Dans un communiqué de presse, le groupe de défense des droits de l'homme a également critiqué le RCD et son allié, le Rwanda, de détenir arbitrairement des Congolais dans un container à proximité de la ville de Goma, dans l'est du pays.
Le 15 mars, des responsables de la sécurité appartenant à la Direction Provinciale de la Sécurité à Goma, ont arrêté et brutalement frappé un militant des droits de l'homme, Richard Muhindo Bayunda, aux dires de Human Rights Watch (HRW).
Il a été arrêté lorsqu'il rencontrait des responsables de la sécurité pour protester contre la détention d'un journaliste, et contre le fait que les autorités menaçaient de l'arrêter une nouvelle fois s'il ne paie pas 60 dollars, de pots de vin, a indiqué HRW.
"Les officiels ont frappé M. Bayunda et l'ont battu avec des battes et des crosses de fusil. Quand il a été ultérieurement relâché le même jour, il vomissait du sang et avait des plaies ouvertes sur son dos, son derrière et sa bouche", a-t-elle informé.
M. Bayunda est le directeur du Centre pour la recherche sur l'environnement, la démocratie et les droits de l'homme (CREDDHO) à Goma, une organisation qui dénonce régulièrement les abus auprès des autorités du RCD, d'après HRW.
"Les autorités du RCD ont toujours dit aux organisations locales des droits de l'homme de les informer directement des violations au lieu d'en informer les étrangers", a indiqué Alison Des Forges, conseillère principale auprès de la Division Afrique du HRW. "Et ensuite ils frappent le militant qui leur amène de telles inquiétudes à éplucher".

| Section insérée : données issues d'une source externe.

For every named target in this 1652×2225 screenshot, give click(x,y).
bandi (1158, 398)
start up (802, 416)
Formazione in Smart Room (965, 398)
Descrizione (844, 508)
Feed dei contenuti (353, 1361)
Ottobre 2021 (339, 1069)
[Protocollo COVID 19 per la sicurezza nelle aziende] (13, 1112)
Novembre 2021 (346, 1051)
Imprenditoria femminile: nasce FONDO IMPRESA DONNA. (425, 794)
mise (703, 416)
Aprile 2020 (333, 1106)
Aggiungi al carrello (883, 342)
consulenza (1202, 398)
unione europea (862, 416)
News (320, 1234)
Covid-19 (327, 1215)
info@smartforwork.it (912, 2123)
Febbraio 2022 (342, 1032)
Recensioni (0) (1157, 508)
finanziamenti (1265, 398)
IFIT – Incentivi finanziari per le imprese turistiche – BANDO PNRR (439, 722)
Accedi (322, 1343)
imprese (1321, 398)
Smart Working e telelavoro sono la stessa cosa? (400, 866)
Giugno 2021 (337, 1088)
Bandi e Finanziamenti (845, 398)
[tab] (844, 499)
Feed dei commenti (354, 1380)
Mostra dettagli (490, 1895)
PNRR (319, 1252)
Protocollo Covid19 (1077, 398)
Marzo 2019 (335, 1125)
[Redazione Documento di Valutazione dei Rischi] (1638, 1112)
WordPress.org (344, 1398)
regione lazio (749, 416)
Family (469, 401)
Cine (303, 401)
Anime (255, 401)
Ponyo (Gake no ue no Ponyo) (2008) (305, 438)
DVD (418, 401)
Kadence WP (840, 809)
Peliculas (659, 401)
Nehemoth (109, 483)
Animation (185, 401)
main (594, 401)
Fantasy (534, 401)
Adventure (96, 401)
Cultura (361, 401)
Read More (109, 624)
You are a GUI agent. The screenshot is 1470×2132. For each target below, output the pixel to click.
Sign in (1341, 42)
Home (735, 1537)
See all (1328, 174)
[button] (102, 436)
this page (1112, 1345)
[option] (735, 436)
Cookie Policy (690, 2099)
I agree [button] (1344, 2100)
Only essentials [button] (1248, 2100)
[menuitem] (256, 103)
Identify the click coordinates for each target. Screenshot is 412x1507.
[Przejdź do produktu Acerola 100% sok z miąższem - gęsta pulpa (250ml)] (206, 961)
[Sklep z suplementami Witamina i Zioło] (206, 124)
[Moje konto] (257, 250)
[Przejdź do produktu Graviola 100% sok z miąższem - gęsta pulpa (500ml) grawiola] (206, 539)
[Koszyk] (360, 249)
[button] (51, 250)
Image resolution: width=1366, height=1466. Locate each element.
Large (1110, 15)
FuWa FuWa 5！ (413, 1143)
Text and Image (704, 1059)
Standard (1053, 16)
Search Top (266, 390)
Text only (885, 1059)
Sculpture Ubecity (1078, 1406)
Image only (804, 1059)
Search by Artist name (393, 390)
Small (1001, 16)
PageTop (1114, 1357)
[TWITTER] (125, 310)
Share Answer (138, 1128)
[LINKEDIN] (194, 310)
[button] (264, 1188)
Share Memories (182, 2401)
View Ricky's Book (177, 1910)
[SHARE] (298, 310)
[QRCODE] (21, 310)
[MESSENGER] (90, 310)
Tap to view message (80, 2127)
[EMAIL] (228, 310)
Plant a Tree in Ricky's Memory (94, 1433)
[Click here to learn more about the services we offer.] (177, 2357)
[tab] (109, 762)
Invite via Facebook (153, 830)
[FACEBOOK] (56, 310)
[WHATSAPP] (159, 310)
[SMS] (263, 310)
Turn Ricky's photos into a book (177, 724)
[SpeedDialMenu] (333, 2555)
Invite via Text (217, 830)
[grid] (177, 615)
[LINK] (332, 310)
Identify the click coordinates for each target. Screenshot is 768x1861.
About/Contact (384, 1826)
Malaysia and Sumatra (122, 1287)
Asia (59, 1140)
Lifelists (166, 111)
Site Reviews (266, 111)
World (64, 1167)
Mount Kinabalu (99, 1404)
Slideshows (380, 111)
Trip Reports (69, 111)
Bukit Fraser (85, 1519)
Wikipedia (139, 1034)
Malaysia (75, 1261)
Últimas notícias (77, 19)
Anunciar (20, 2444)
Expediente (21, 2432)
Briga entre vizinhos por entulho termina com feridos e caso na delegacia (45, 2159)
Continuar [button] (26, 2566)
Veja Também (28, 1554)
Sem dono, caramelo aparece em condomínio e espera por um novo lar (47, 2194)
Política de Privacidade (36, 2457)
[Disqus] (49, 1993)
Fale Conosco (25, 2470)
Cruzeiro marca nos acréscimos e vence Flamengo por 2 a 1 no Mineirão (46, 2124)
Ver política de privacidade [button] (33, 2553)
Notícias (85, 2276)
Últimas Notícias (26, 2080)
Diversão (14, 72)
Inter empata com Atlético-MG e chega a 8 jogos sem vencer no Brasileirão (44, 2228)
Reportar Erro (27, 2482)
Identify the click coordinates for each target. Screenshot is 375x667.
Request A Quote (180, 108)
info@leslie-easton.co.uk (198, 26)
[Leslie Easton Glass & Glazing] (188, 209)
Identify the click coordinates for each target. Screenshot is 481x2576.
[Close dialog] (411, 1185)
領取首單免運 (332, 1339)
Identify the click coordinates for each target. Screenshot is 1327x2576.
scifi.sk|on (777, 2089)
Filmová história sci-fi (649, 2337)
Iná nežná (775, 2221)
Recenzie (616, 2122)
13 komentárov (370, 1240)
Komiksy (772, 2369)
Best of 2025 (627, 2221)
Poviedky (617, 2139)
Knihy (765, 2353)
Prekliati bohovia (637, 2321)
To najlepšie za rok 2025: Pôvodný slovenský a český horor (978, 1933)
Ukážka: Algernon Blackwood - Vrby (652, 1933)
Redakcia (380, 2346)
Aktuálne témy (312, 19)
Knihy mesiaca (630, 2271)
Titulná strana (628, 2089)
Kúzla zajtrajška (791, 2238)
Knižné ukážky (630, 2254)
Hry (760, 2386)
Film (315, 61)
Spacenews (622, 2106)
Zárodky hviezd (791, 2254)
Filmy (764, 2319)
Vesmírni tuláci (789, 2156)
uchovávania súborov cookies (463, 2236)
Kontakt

A part d'autres cas de détentions et de harcèlement, les soldats de l'armée rwandaise et du RCD - qui se battent contre la milice locale Maï Maï - détiennent à l'heure actuelle des suspects dans le conteneur d'un cargo à Ndosho, à environ 15 km de Goma, dans des conditions inhumaines, a révélé HRW.
Citant des sources locales, elle a précisé que des soldats rwandais avaient refusé d'autoriser des autorités judiciaires du RCD à visiter le conteneur, et que les détenus - dont plusieurs auraient été torturés - n'ont pas accès à une aide médicale ou juridique, ou à leurs familles.
"Le conteneur devient très chaud la journée et très froid la nuit", a expliqué HRW. L'organisation a demandé au gouvernement rwandais et au RCD de fermer cette facilité de détention illégale et inhumaine.
"Les détenus doivent soit être libérés soit être inculpés de délits et transférés dans un centre de détention officiellement reconnu, conformément au droit congolais", a suggéré HRW.